◆ Written instruction
Please reproduce the records below word for word, starting with the line that contains "Expand the Meters category panel" and going on through the last line of the records. Leave the pictures out of your answer.

***

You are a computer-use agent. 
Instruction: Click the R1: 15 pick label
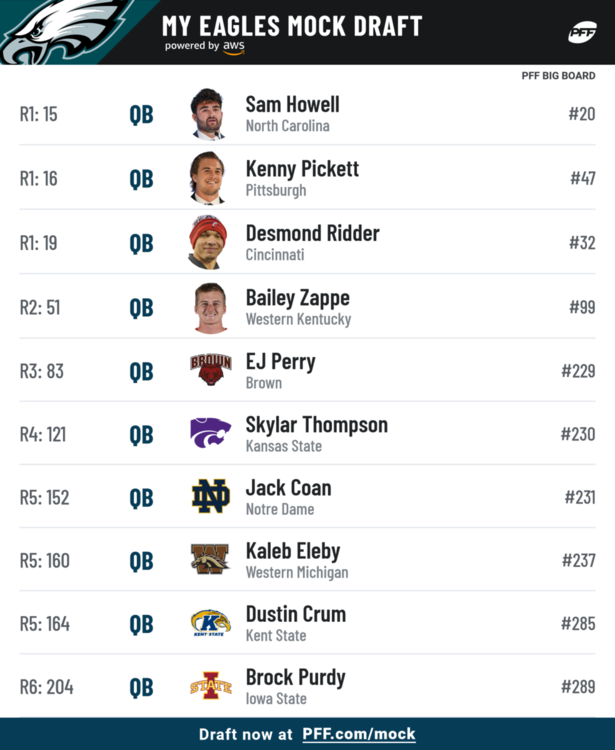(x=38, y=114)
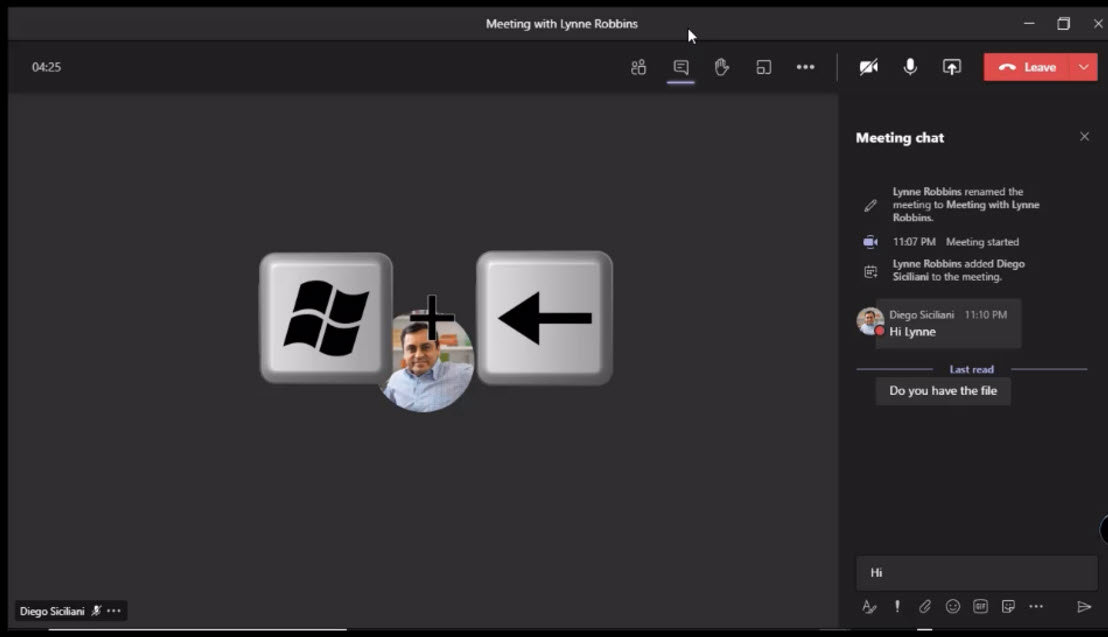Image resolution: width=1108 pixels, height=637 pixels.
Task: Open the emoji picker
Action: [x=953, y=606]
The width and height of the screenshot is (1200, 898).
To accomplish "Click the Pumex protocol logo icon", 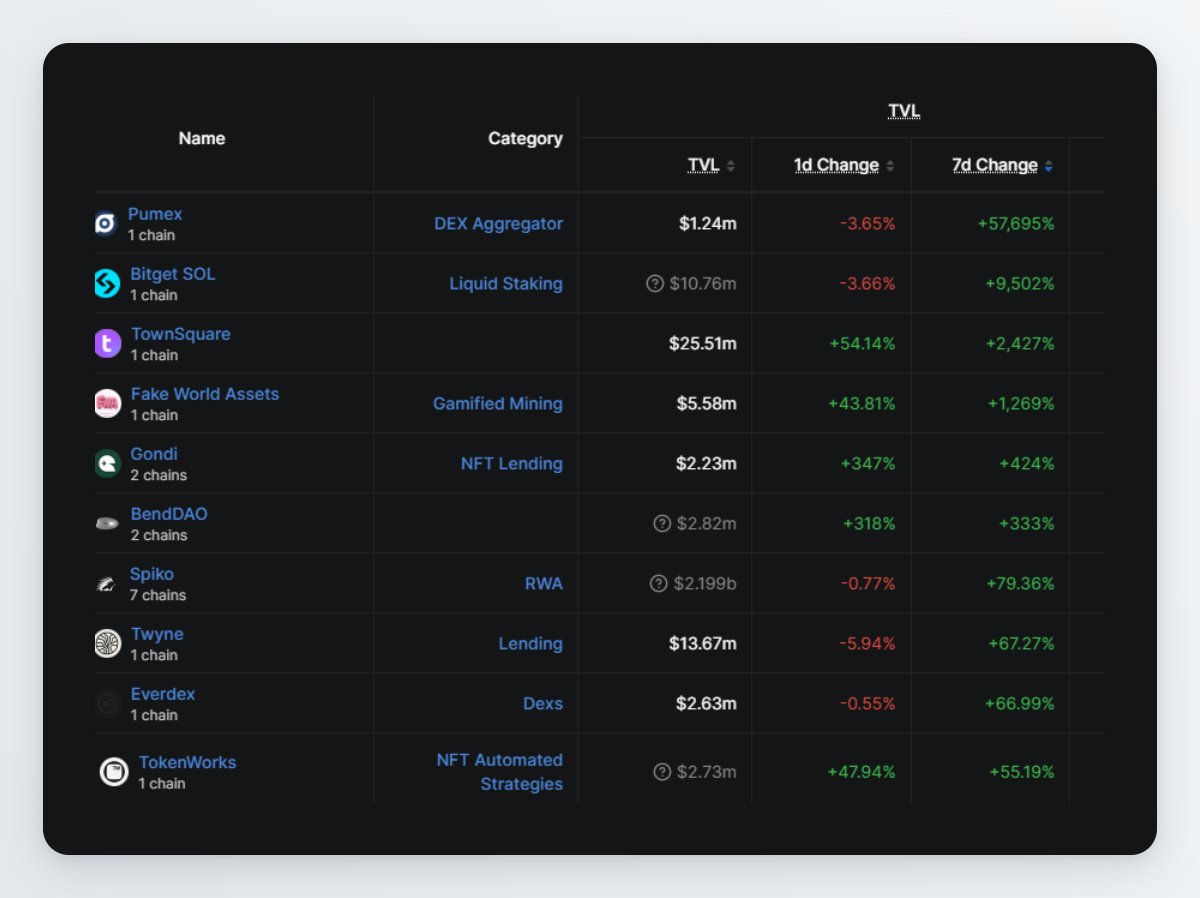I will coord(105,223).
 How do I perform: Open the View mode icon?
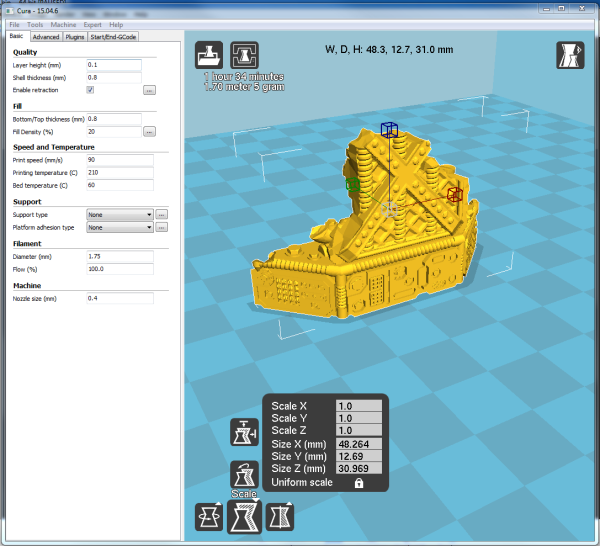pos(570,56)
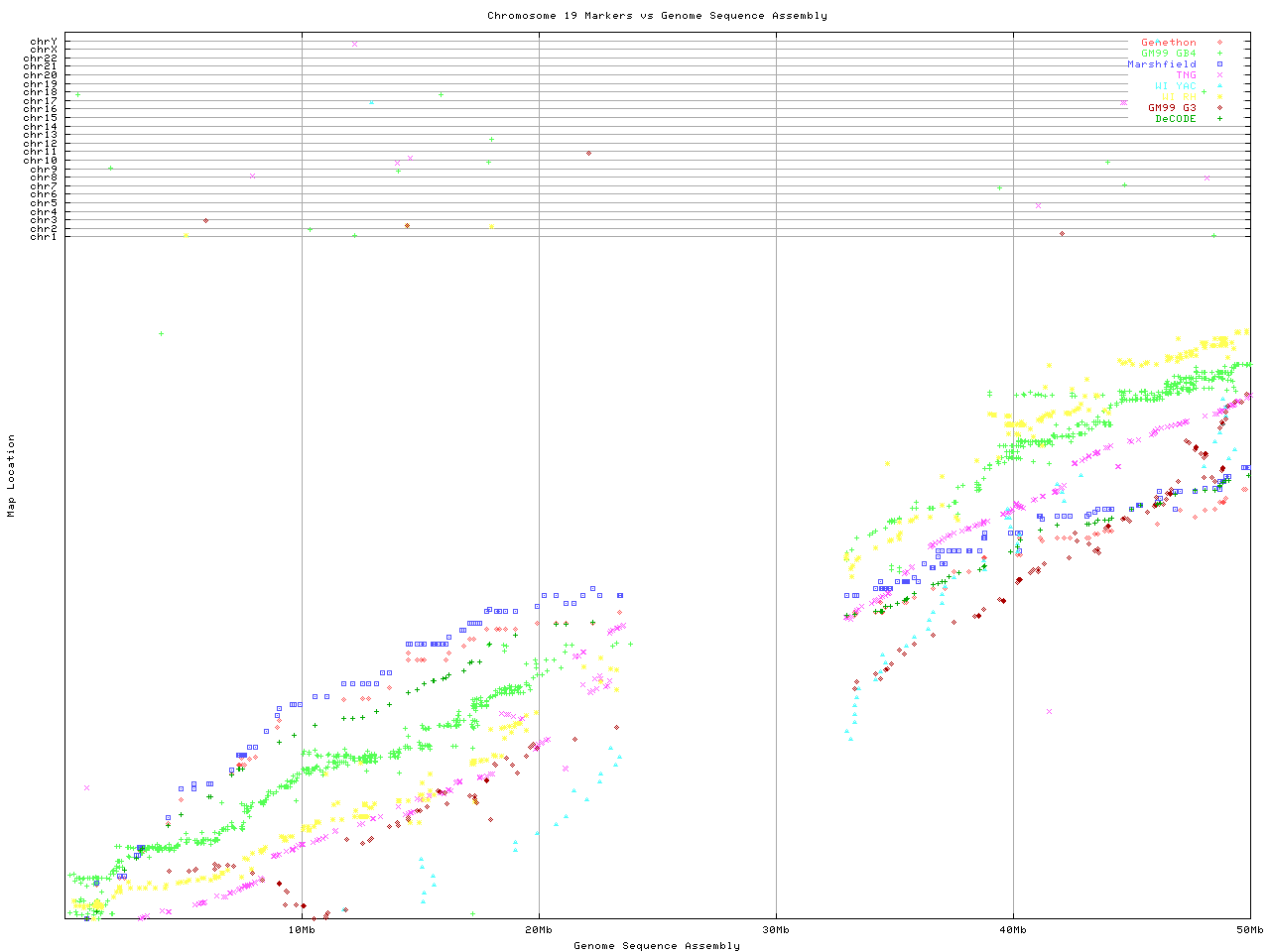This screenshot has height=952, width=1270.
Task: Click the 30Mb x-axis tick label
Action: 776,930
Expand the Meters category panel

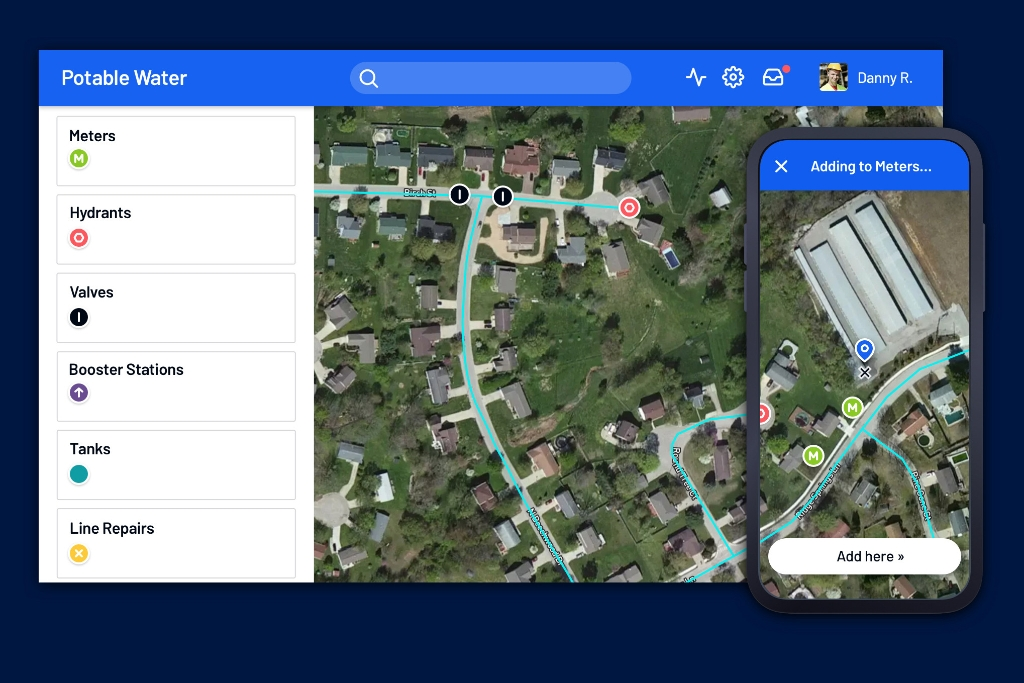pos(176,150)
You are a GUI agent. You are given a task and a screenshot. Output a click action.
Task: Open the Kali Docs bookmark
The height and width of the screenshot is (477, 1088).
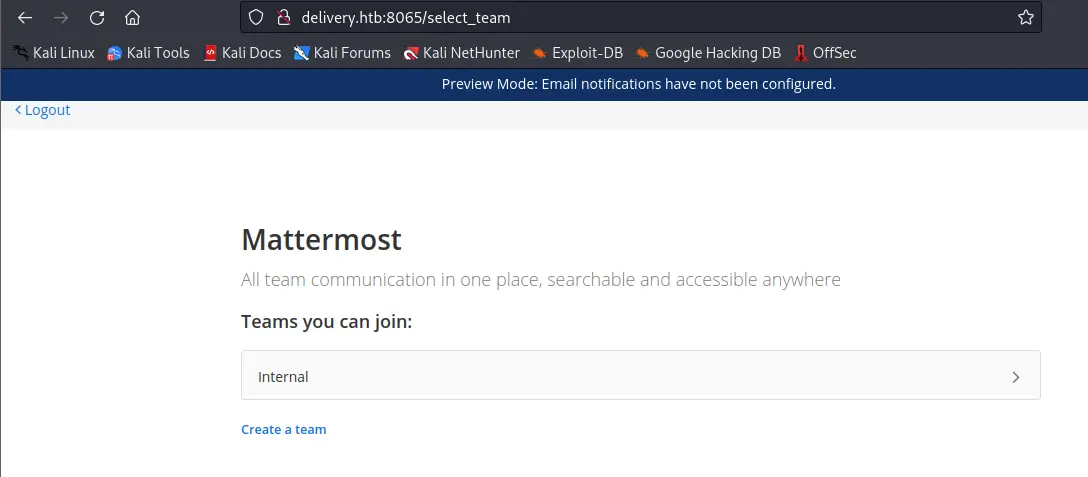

***

◆ Output
Expand the Meters category panel

pos(176,150)
You are a GUI agent. You are given a task and a screenshot. Output a click action.
Task: Open the Kali Docs bookmark
The height and width of the screenshot is (477, 1088).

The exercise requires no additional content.